Ce critère a été appliqué en Ontario, dans des affaires où l’assujettissement à l’impôt dépendait de savoir si telle ou telle activité constituait une entreprise. [Non souligné dans l’original.]

Le juge McIntyre poursuit ensuite dans les termes suivants à la page 71 :

Dans cette dernière hypothèse, même si l’organisme a d’autres objets, dont la réalisation de profits … , il ne sera pas considéré comme une entreprise.

Selon le juge McIntyre, donc, ce critère s’applique dans les cas où l’assujettissement à l’impôt dépend de savoir si l’organisme en question est une entreprise.

Dans sa décision, le juge McIntyre a rejeté le critère de l’activité commerciale, énoncé par le juge Evans, J.C.A., dans l’arrêt Windsor-Essex County Real Estate Board and City of Windsor et al., Re (1974), 6 O.R. (2d) 21 (C.A.). Ce critère exige un examen et une appréciation de l’ensemble des facteurs afin de déterminer s’il s’agit en réalité d’une société véritablement commerciale. À la page 70, le juge McIntyre déclare ce qui suit :

Bon nombre d’organismes de bienfaisance qui œuvrent au sein de la collectivité et qui ont recours de temps à autre à des activités qu’on qualifierait de commerciales afin de réunir des fonds pour pouvoir remplir leurs objets, risqueraient, par l’application de pareil critère, d’être considérés comme des entreprises. Attacher une importance primordiale à l’aspect commercial d’une opération litigieuse ne constitue pas, à mon avis, un guide sûr ni utile. J’estime que le critère de l’activité commerciale est trop imprécis pour qu’il puisse être appliqué avec uniformité. Je suis d’accord que, pour décider si une activité peut être qualifiée d’entreprise au sens de l’al. 7(1)b) de The Assessment Act, il faut examiner et apprécier l’ensemble des facteurs pertinents qui s’y rapportent. Cependant, il faut les examiner et les apprécier pour déterminer non pas si, dans un sens général, l’opération est de nature commerciale ou revêt des aspects commerciaux, mais si elle a comme objet prépondérant la réalisation de profits. Si c’est le cas, il s’agit d’une entreprise; dans le cas contraire, ce n’en est pas une.

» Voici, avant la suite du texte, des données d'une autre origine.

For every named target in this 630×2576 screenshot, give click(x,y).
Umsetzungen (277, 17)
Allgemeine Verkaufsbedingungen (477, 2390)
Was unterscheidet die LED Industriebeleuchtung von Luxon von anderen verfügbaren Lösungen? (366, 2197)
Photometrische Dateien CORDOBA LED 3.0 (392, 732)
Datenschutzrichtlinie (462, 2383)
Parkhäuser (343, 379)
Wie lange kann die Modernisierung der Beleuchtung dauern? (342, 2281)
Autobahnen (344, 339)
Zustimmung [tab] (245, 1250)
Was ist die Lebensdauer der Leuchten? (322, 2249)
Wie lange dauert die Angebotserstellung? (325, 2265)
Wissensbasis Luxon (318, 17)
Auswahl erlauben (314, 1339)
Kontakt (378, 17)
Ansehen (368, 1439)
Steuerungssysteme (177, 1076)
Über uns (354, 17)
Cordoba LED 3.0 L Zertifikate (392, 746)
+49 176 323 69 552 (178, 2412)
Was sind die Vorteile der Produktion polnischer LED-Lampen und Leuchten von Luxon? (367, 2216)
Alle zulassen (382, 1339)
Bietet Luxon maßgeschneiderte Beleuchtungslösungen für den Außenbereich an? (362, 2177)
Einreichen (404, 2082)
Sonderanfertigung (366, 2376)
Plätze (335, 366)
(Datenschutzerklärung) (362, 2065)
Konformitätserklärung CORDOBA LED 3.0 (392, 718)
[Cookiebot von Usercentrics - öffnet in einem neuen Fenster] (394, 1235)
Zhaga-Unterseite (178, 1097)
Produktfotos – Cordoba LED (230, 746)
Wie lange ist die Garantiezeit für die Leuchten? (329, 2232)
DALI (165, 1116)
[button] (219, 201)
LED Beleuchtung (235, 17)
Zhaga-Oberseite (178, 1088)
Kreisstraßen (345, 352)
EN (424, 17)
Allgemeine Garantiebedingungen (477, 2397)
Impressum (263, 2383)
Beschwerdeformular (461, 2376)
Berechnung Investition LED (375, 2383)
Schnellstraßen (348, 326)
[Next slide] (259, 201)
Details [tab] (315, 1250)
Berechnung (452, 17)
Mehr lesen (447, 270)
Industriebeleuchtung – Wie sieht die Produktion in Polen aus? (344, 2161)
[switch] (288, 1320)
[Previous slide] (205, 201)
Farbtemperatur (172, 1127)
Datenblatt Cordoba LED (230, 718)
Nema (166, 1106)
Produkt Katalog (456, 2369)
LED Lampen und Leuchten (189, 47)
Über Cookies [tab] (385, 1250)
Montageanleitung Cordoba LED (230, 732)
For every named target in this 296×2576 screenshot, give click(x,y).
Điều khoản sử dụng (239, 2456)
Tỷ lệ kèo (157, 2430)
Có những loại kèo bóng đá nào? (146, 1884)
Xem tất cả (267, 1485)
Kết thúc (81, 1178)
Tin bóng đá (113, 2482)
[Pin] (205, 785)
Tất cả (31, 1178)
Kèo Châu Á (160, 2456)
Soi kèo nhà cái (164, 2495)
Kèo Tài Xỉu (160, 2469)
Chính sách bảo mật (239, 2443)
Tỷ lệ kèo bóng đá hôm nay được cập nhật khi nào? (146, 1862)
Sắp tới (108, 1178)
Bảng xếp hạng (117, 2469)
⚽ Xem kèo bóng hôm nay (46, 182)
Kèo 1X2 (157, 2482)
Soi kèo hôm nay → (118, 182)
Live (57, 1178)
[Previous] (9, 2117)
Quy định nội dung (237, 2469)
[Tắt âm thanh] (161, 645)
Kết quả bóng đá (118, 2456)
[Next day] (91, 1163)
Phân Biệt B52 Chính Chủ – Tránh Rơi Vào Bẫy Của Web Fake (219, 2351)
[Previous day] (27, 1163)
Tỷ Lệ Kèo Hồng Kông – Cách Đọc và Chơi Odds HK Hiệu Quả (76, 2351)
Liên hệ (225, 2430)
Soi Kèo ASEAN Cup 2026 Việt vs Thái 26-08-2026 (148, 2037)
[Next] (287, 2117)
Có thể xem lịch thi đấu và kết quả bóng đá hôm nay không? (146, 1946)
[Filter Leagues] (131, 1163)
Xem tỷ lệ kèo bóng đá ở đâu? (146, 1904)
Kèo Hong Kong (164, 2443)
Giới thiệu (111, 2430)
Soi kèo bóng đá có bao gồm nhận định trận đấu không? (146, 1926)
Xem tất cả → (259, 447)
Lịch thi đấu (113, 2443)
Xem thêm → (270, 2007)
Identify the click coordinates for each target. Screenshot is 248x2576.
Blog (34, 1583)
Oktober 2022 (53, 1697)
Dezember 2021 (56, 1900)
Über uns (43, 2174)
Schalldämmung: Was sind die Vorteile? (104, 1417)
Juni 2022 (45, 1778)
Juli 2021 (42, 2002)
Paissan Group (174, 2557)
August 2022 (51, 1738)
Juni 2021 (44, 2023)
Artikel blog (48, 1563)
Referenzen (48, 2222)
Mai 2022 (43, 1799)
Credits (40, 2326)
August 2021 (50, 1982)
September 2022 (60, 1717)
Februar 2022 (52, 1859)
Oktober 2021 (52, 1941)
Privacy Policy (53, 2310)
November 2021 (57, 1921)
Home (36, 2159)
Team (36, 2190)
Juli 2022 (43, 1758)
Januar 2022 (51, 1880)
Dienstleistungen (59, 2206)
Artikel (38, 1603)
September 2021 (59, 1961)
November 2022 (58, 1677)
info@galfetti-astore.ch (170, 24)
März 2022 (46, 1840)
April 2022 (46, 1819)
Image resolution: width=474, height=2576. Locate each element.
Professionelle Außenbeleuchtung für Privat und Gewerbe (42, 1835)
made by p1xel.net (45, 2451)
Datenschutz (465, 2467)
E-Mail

La caisse populaire en question avait pour objet prépondérant de fournir à ses membres des prêts à taux modéré à des fins de prévoyance et d’activités productives, et non pas de faire des profits. Par conséquent, le juge McIntyre a conclu que l’intimée n’exploitait pas une entreprise pour les fins de la disposition en question.

Le demandeur fait valoir que l’arrêt Hearst, précité, interprétait la loi ontarienne intitulée The Assessment Act, qui dresse une liste « d’entreprises » que les autorités cherchaient à assujettir à l’impôt. À son avis, il n’y avait pas dans cette Loi de définition équivalente à celle du terme « entreprise » qui se trouve au paragraphe 248(1) de la Loi. Toutefois, comme il a déjà été noté, le paragraphe 248(1) ne définit pas le terme « entreprise ». Par conséquent, les dispositions de ces deux lois ont plus de points en commun que ce que laisse entendre le demandeur.

Dans l’arrêt Canadian Marconi, précité, portant sur une question d’impôt sur le revenu, le juge Ryan, J.C.A., a analysé le critère de l’objet prépondérant. À la page 330, il indique ceci : « Je ferais remarquer que, même aux fins de la loi provinciale, Assessment Act (The), le critère consistant à savoir si le contribuable exploite une entreprise ne se ramène pas simplement à la question de savoir si on recherche des profits, mais à la question de savoir s’il s’agit là du but prédominant ». À la lumière de ces observations, la défenderesse fait valoir que le critère de l’objet prépondérant devrait s’appliquer en vertu de la Loi, mais pas aux fins de déterminer la source du revenu. Le demandeur conteste cette interprétation de l’arrêt Canadian Marconi , toutefois, et fait référence à la conclusion du jugement de la Cour, à la page 330, où le juge Ryan déclare ce qui suit : « J’estime toutefois que, aux fins de la Loi de l’impôt sur le revenu, le fait qu’une activité soit exercée aux fins de faire des profits ne saurait permettre de trancher la question de savoir si le revenu en découlant est tiré d’une « entreprise » d’une part ou d’un « bien » d’autre part.— Selon le demandeur, c’est là une indication que le critère de l’objet prépondérant n’a pas été adopté dans le contexte de l’imposition du revenu.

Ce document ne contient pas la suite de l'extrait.